Woodyard put McClain into a carotid hold after Roedema said that McClain had reached for the officer’s gun. Paramedics injected McClain with ketamine and he went into cardiac arrest during the ambulance ride to a hospital. He died on Aug. 30 after he was removed from life support.
Roedema was convicted of criminally negligent homicide and third-degree assault in October. Rosenblatt, who was fired from the Aurora Police Department before he was indicted, was acquitted of criminal charges during the same trial.
A jury found Woodyard not guilty of criminal charges on Nov. 6, and this week he returned to work at the police department, where he is going through a mandatory reintegration process.
During those trials, the officers’ defense attorneys directed blame toward the paramedics for using ketamine. Now, those paramedics will use the officers’ actions to boost their defense.
Michael Lowe, the lawyer for Cichuniec, told jurors they will repeatedly see the body camera footage from that night, and he asked them to pay attention to the details and to ask themselves about what is not seen on video.
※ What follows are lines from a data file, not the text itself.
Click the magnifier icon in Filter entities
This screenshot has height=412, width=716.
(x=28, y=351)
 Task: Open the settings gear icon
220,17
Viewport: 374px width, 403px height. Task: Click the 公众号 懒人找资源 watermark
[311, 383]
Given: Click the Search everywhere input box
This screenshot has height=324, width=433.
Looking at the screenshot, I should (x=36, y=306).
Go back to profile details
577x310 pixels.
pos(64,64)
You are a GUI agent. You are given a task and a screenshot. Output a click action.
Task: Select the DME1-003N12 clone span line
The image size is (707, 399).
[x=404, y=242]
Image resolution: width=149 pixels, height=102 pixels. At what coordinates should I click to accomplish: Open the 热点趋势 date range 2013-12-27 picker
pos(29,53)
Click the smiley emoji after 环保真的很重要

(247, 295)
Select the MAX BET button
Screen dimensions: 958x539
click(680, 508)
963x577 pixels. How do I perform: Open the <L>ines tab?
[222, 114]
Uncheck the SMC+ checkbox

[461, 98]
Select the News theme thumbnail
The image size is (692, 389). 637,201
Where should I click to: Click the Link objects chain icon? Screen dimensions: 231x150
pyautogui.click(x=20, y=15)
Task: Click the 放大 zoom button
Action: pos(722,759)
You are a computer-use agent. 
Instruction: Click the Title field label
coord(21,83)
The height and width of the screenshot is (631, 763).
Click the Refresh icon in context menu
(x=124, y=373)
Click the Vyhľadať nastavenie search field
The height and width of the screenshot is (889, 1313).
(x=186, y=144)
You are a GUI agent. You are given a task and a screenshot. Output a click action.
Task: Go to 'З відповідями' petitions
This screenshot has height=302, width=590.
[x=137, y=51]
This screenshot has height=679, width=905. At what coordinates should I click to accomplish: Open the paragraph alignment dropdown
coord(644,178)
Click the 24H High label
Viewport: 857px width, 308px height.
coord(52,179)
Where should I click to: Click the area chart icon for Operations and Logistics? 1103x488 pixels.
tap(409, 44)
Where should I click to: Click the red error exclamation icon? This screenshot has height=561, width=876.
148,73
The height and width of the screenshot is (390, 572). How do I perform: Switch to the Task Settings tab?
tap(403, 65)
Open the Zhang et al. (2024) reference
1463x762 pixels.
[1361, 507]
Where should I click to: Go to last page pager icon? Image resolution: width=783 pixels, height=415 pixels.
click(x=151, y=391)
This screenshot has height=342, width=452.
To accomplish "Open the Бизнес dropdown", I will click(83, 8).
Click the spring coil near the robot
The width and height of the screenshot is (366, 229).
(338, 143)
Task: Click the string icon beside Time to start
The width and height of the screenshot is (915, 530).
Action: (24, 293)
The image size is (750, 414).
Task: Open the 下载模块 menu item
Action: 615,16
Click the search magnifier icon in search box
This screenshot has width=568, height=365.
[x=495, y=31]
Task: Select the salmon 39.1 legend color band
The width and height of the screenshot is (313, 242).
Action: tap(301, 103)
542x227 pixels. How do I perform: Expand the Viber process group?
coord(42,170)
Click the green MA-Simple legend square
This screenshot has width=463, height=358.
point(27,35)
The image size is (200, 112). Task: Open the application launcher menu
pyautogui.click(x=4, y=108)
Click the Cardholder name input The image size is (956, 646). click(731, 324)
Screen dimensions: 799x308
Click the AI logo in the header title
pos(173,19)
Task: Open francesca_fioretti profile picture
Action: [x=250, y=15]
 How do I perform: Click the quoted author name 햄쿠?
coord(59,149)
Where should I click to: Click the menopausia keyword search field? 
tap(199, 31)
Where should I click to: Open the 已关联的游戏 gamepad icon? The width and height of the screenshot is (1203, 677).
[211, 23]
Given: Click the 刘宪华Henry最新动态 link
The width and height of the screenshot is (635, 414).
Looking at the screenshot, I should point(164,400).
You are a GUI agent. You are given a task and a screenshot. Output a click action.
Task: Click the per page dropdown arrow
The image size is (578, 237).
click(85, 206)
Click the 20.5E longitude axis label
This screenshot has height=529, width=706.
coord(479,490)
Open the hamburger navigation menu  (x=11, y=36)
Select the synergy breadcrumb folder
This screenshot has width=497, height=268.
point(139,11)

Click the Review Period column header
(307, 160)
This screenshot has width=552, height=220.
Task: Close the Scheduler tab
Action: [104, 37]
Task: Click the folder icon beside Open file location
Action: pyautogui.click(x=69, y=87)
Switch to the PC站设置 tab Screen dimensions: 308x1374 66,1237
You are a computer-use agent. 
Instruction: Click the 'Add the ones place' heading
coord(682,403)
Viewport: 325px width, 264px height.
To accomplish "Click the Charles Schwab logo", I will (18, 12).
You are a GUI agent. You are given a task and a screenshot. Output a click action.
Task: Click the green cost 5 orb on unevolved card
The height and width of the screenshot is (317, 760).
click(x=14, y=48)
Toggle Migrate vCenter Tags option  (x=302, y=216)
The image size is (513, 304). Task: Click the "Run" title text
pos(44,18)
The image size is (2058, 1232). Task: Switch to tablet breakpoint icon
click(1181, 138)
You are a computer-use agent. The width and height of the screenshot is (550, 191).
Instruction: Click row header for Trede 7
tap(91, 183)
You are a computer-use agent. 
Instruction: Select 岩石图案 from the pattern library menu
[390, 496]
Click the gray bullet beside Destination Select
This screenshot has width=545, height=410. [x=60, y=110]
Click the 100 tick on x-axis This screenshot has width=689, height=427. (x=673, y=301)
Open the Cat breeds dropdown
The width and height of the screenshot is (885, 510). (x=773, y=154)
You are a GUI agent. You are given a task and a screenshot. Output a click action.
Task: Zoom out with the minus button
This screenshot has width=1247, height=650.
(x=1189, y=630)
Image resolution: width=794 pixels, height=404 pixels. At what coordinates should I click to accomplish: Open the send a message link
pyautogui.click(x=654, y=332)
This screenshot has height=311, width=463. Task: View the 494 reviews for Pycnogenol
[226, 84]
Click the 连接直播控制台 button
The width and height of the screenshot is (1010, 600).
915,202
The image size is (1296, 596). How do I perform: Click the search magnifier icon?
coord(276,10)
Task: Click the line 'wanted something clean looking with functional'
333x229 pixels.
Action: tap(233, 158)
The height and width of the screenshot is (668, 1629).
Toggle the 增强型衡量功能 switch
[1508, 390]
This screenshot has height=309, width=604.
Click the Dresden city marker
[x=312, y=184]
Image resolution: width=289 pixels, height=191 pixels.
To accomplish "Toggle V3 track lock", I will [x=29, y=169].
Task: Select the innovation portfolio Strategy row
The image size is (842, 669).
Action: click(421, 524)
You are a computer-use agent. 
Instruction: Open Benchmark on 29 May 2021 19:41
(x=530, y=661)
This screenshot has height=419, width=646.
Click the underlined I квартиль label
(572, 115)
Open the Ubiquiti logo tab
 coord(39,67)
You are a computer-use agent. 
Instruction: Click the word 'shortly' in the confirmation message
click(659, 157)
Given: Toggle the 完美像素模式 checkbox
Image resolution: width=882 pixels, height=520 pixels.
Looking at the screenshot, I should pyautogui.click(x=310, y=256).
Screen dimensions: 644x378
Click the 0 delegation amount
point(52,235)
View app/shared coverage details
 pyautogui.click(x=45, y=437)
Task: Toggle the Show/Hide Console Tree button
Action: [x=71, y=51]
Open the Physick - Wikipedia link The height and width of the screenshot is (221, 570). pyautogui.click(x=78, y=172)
When the paramedics arrived on scene in an Aurora Fire Rescue engine they could not park close to where McClain was being held because police cars were clogging the street. They had to walk more than a block and then waited nearly 11 minutes for an ambulance to arrive, Lowe said.
At the scene, Cichuniec had safety and administrative control while Cooper was in charge of the medical response, Lowe said. They had distinct roles from each other and from the police.
Cooper was the paramedic who asked for ketamine from the ambulance and video showed him injecting McClain in the neck while police officers held McClain down. Cooper then told others to wait a minute to make sure McClain calmed down before police lifted him onto a stretcher.
Lowe showed videos and played audio clips that he said were evidence that Cichuniec and Cooper were discussing treatment and following their roles at the scene. Jurors must consider what the two men knew within minutes of arriving and what their training and protocol said they should do.
“This case is not about whether mistakes were made,” Lowe said. “This case is not about whether protocols were missed. This is a case is about whether, when trying to help Mr. McClain, these two gentlemen committed a crime. They did not.”
“They overdosed Elijah”
But Stevenson, during her presentation, said the two paramedics failed McClain.
They did not conduct a proper assessment of his condition, including checking his vital signs. They did not try to speak to him. They did not touch him until Cooper injected the ketamine, Stevenson said.
“At every single step they acted with total disregard for Elijah McClain as their patient,” she said.
McClain never needed ketamine, Stevenson said, as she showed jurors the guidance Aurora paramedics are given to determine whether someone is experiencing excited delirium, a condition that describes someone exhibiting extreme agitation to the point where they are a danger to themselves and others.
Video shows McClain lying mostly still and occasionally moaning when he is injected, not combative like someone with excited delirium, Stevenson said.
“They overdosed Elijah with a sedative he did not need,” she said. “They left him completely vulnerable and stood there and watched him die. It was cruel.”